Edward founded GLC in 1949 and it became one of the nation's most successful building supply businesses. He transferred ownership of the company to a family limited partnership in 1983. The partnership was also referred to as GLC. According to Edward's plan, Charles's company, Charles Goodman, Inc., was the general partner of the partnership. The limited partners were as follows: Charles, with a 40 percent interest; and Joan, Gloria and the Goodman 1981 revocable trust, each with a 20 percent interest.
In addition, Edward established a corporation known as Discount Builders Supply (DBS) and each of the three children received a 33 1/313 percent interest in this company. DBS operated a retail store but GLC handled all the purchasing, payroll, accounting and other administration for DBS.

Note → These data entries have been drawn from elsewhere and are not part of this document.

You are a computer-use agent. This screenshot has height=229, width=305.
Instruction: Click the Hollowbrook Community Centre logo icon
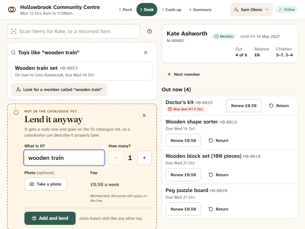point(12,10)
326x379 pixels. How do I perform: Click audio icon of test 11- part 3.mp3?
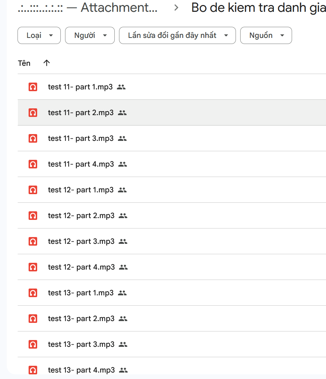tap(33, 138)
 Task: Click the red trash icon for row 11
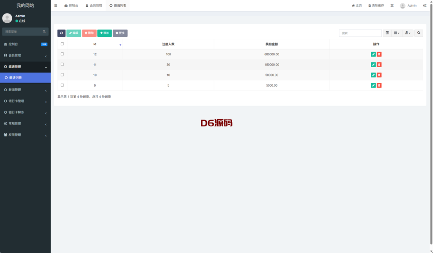(379, 65)
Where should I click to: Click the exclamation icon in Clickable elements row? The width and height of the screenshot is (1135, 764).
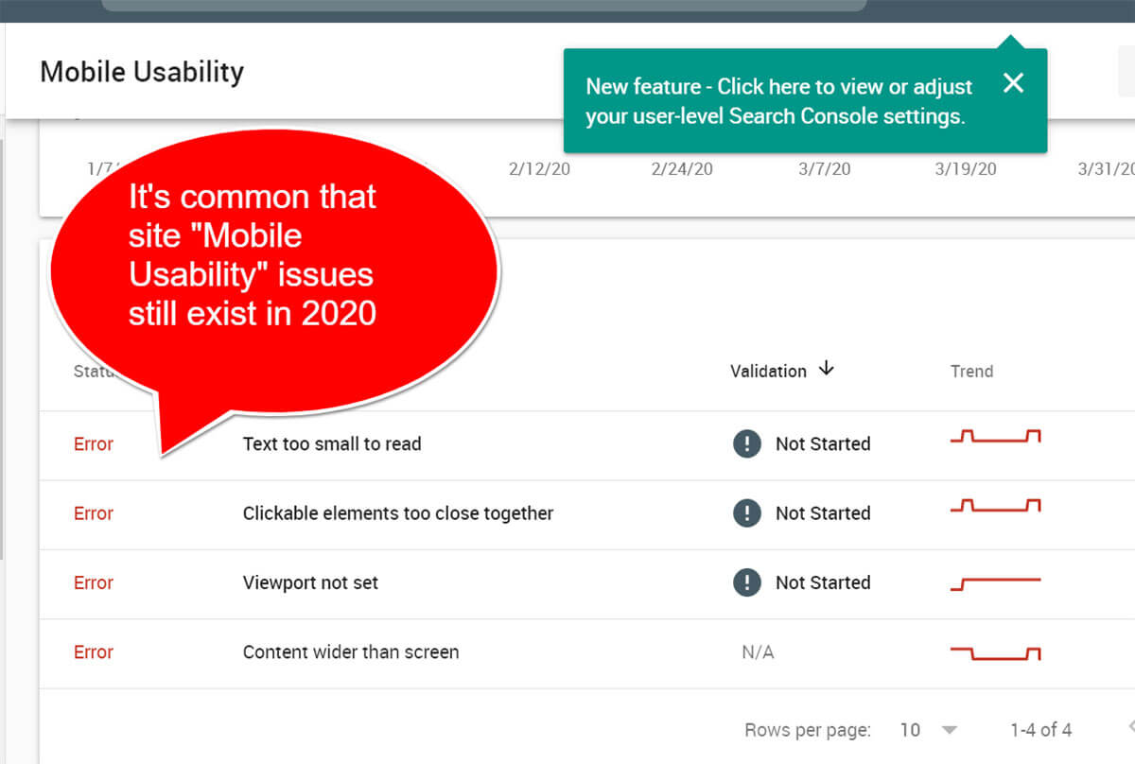(747, 513)
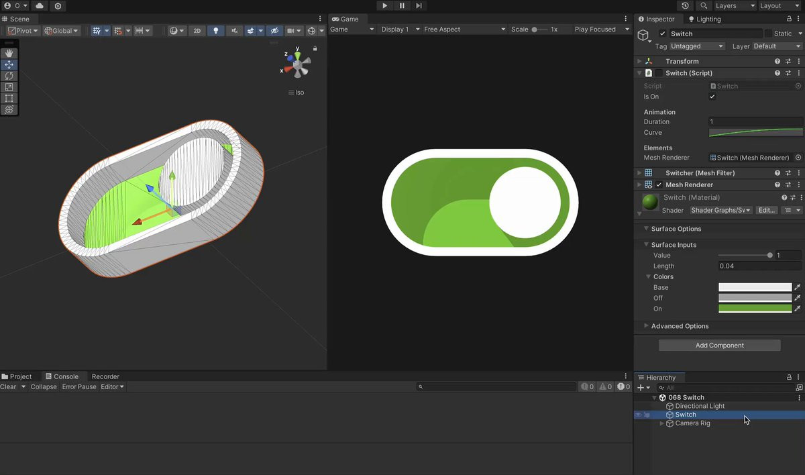Click the Add Component button
Image resolution: width=805 pixels, height=475 pixels.
pos(719,346)
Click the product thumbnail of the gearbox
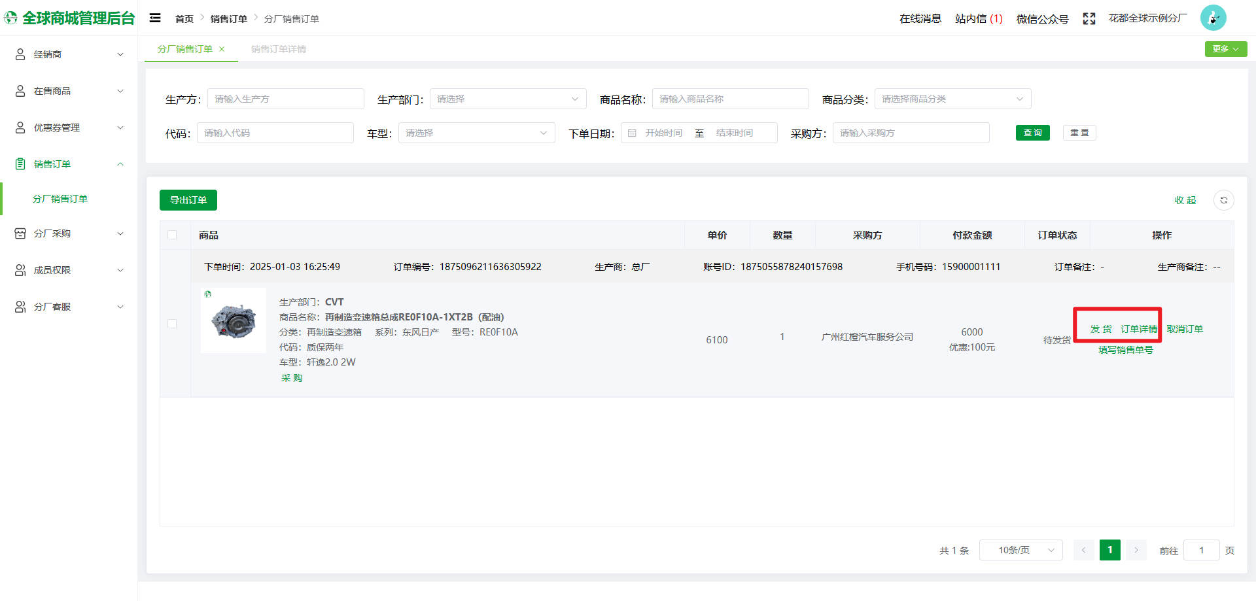1256x601 pixels. tap(234, 320)
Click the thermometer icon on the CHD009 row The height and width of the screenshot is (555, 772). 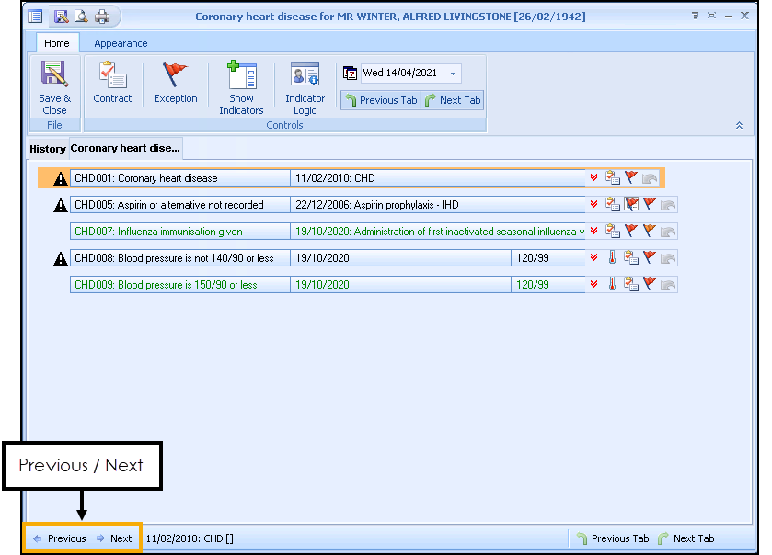[612, 285]
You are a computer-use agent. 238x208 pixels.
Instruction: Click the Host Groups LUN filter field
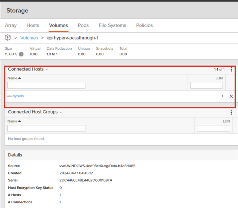pyautogui.click(x=213, y=128)
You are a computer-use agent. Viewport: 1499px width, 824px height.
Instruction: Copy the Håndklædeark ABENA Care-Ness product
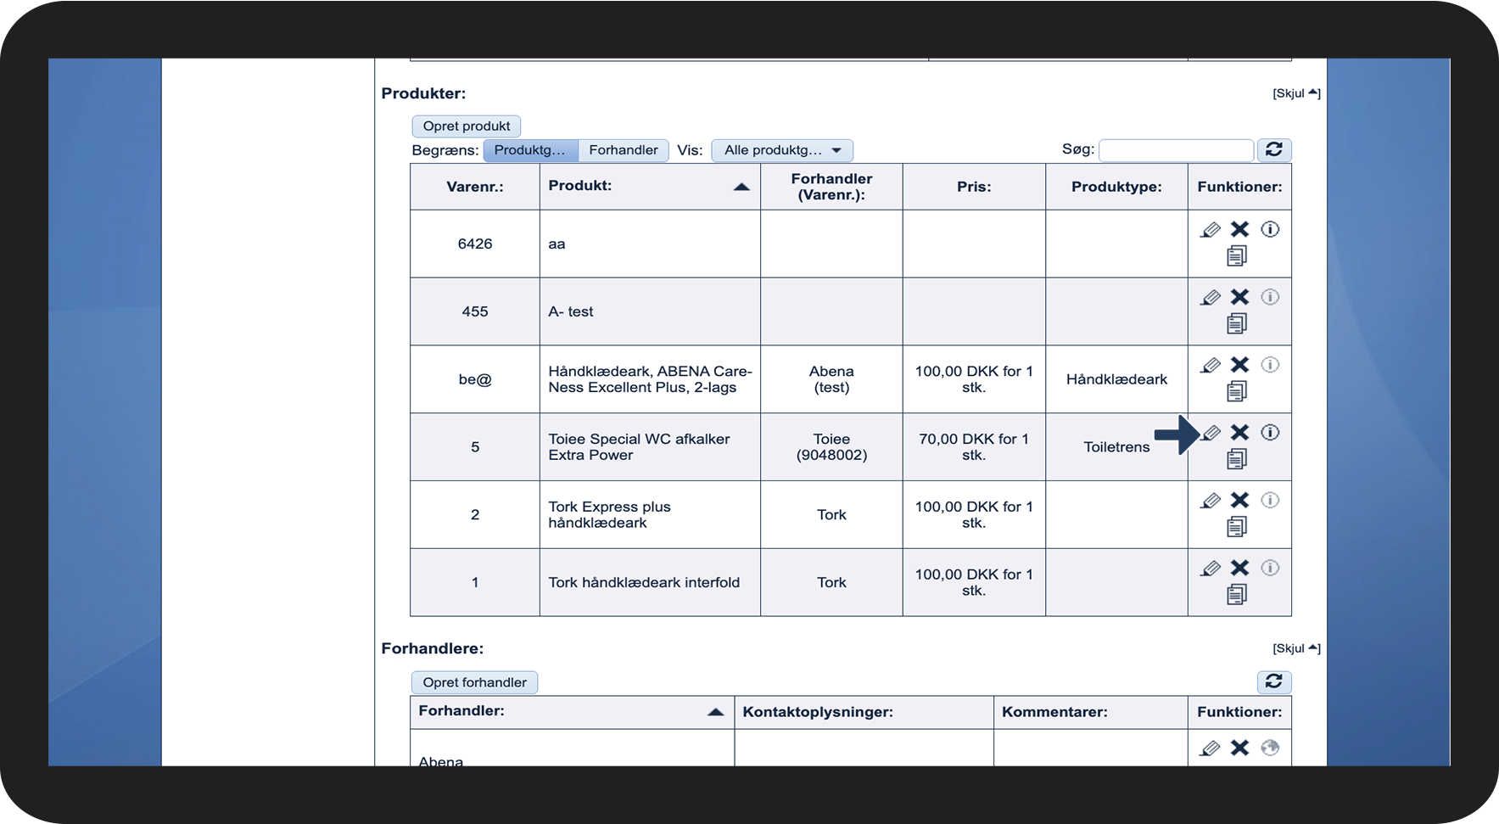click(1237, 391)

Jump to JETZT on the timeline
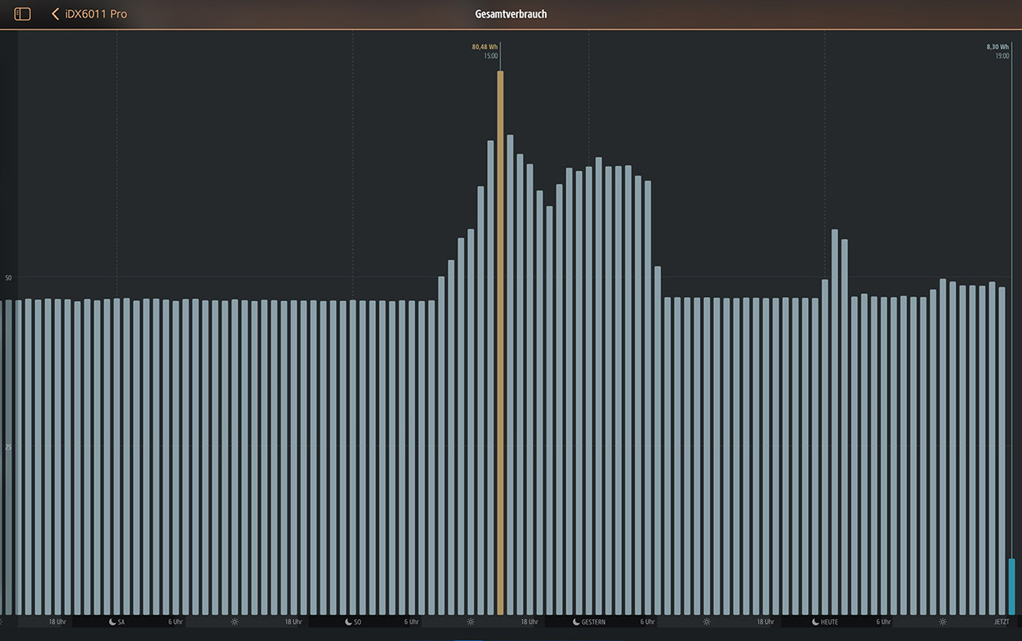(1001, 622)
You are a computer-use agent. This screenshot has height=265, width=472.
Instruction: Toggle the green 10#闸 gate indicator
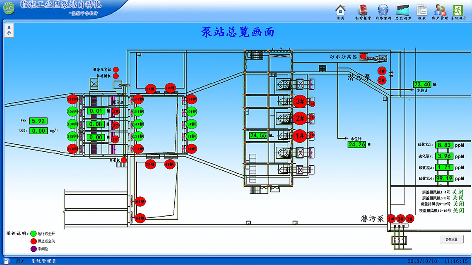[191, 112]
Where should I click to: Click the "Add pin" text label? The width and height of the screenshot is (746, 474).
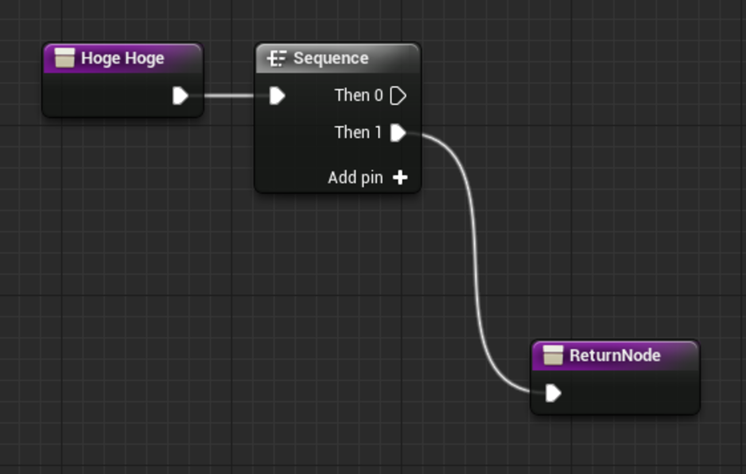pyautogui.click(x=355, y=178)
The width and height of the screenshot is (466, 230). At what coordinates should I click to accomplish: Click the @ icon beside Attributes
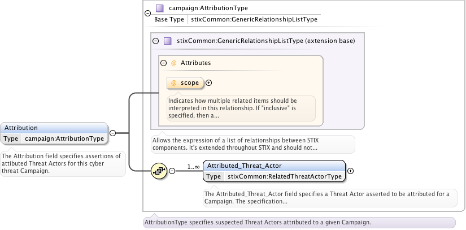click(x=173, y=63)
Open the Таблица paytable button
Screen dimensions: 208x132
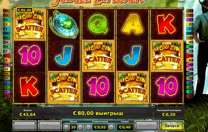[50, 126]
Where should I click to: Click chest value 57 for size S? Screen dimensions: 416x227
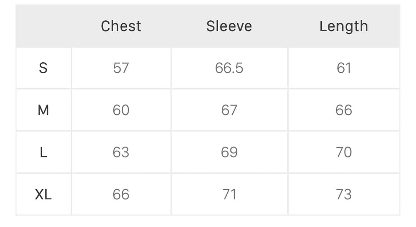point(121,68)
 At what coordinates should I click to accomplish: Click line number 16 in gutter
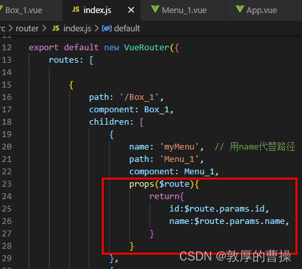7,97
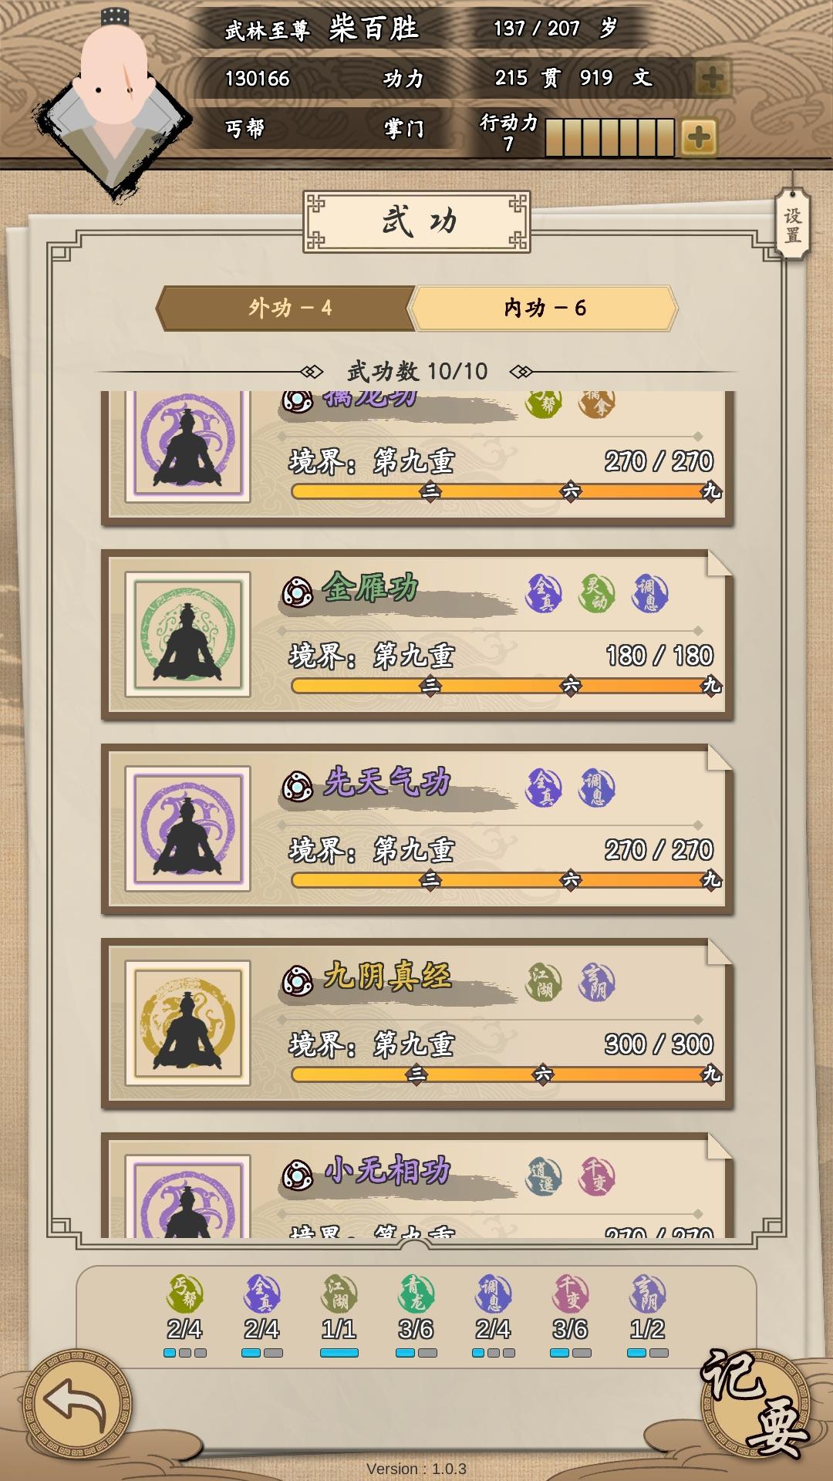
Task: Switch to the 外功 – 4 tab
Action: (286, 309)
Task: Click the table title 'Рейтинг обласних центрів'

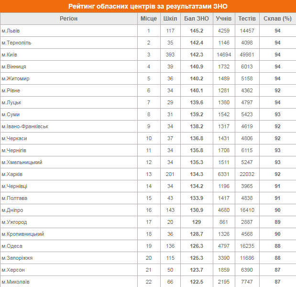Action: (148, 6)
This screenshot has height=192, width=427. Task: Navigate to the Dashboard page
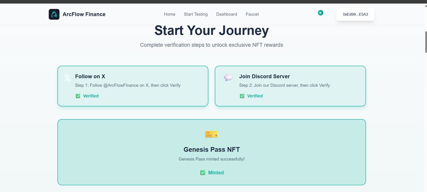click(x=227, y=14)
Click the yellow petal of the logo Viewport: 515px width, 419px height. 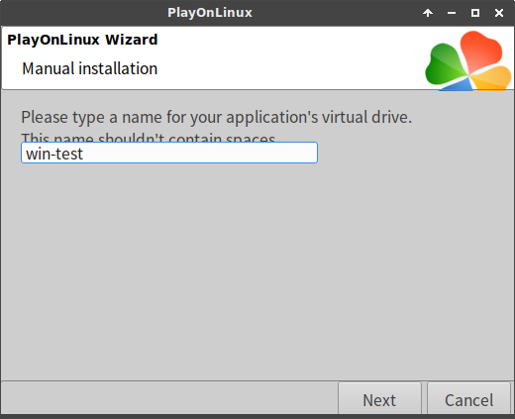tap(492, 78)
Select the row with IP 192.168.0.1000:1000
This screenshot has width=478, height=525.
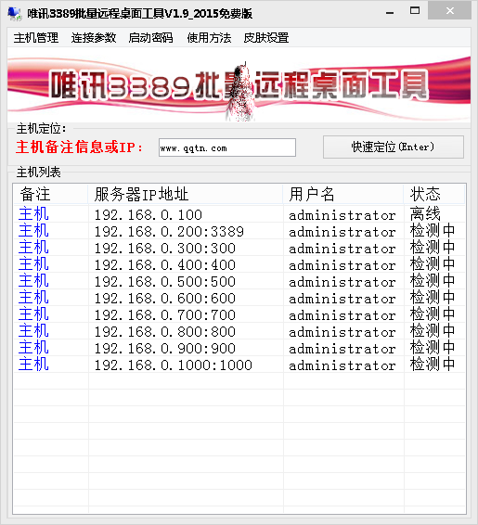pyautogui.click(x=239, y=365)
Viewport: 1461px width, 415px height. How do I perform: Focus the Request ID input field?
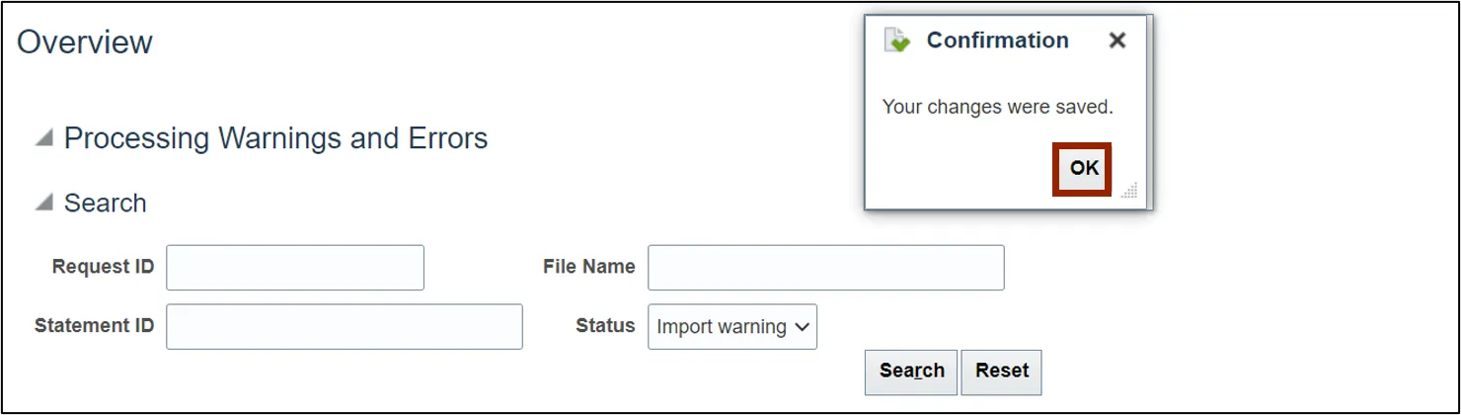tap(295, 268)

When Edward became less involved in the business in the mid–1970's he placed Charles in charge of the daily operations of GLC as its chief executive officer. Charles also served as the general manager of DBS.
Edward continued to make all principal financial decisions for GLC. At the year-end meeting, Edward decided how the company's profits would be distributed. Through 1988, Edward decided the salary for Charles and himself, the employee bonuses, the profit sharing plan contributions, the charitable contributions and the amount of the company's rent. Edward set Charles's annual compensation from GLC and DBS for 1986 through 1989 at $1 million or more. Edward also determined the extent to which each of his children and their families would receive nonsalary benefits from GLC. Joan and Gloria were not invited to the year-end meetings as Edward did not want their participation in financial decisions.
A cross-complaint filed by Joan and Gloria against Charles and Charles Goodman, Inc., alleged that Charles breached the partnership agreement and the fiduciary obligations imposed upon him as general partner. The partnership agreement provided, inter alia, that the general partner shall not possess partnership property for other than a partnership purpose and that employee salaries must be reasonable. Joan and Gloria contended that the salary and bonuses Charles received from 1985 through 1990 were grossly disproportionate to the value of the services performed by him, and that he used partnership money, employees, and materials for his own personal use.
The trial court granted judgment in favor of Joan and Gloria individually and Joan in her representative capacities, and against Charles on all three actions filed by him, and in favor of Charles and against Joan and Gloria on the cross-complaint filed by them.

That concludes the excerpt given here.